Jedenfalls ist nicht einzusehen, warum man dann bestimmte Fehlerkorrekturen einer statischen (und damit immer unzulänglichen) Regel überläßt und andere nicht.

Eine statische Regel ist in meinen Augen keineswegs 'unzulänglich', sondern vielmehr 'unbestechlich' und immun gegen Bedienungsfehler des Spielleiters. Nach und nach sollte in der Tat jeder Manager-Fehler in diesen Zustand überführt werden - meldet sie mir, und ich baue sie ein.

GM-Willkür ist nie ganz auszuschließen. Und damit sind alle Regeln, auch die pedantischsten, so gut wie der GM, der sie benutzt. Und da erhalte ich mir dann lieber die Freiheit, selbst zu entscheiden, wie ich Managerpfusch bereinige.

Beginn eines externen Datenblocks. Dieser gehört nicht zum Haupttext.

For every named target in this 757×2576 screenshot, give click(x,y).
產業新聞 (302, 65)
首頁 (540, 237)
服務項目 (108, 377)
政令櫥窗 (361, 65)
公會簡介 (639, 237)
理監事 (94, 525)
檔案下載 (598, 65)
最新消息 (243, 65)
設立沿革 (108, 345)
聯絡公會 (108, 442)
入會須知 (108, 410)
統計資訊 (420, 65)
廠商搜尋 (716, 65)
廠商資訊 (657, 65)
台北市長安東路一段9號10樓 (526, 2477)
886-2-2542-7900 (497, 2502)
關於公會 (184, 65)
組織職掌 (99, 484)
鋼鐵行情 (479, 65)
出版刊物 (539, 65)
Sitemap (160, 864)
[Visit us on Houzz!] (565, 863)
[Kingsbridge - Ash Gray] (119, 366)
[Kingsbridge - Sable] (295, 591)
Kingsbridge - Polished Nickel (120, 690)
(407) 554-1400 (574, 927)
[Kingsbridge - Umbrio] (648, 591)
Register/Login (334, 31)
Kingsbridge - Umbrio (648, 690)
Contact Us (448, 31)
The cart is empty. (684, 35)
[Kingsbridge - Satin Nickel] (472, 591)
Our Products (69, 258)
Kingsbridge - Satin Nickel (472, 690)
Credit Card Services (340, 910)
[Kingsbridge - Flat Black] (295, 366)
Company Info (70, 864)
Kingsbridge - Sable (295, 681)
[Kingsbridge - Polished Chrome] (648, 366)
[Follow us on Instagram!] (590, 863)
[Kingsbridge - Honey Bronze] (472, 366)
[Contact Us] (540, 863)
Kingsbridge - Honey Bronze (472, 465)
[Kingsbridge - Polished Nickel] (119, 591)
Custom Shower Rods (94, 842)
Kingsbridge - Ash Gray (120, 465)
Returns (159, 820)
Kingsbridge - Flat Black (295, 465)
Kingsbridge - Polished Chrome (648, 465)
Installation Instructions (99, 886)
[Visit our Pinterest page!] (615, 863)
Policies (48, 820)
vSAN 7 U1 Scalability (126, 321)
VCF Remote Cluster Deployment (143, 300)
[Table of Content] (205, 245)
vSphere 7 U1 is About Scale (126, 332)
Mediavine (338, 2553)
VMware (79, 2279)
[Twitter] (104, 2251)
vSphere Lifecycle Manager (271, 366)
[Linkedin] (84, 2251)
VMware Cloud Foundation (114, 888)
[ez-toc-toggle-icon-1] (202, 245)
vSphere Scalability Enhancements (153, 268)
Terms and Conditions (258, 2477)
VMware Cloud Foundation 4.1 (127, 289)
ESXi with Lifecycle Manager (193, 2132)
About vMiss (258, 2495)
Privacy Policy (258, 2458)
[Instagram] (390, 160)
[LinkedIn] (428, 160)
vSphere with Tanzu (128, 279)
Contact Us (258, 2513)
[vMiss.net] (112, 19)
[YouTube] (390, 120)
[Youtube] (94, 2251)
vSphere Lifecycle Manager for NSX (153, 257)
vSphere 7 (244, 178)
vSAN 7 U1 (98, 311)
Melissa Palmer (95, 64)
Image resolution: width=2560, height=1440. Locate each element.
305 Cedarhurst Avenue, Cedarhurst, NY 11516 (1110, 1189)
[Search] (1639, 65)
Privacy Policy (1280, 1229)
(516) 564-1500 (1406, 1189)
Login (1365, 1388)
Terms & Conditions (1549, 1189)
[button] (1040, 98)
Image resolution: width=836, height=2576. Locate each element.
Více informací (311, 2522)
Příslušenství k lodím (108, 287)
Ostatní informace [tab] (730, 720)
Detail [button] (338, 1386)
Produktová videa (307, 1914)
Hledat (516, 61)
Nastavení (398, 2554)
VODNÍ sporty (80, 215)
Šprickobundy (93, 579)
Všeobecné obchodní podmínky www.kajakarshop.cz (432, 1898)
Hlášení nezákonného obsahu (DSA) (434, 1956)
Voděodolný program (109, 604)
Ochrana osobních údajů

Elf Jahre nach dem Erscheinen dieses Artikels widerlegt die Existenz von vollautomatischen Dienstleistungen wie z. B. Online-Banking im WWW diese Einstellung. Willkür ist auch bei komplexeren Mechanismen als United sehr wohl auszuschließen, und es ist zudem wesentlich effizienter, nach einem Reifeprozeß der Regelbildung alles der Maschine zu überlassen und sich nur noch darauf zu beschränken, den Regelsatz gegenüber den Wünschen der 'Kundschaft' periodisch abzugleichen.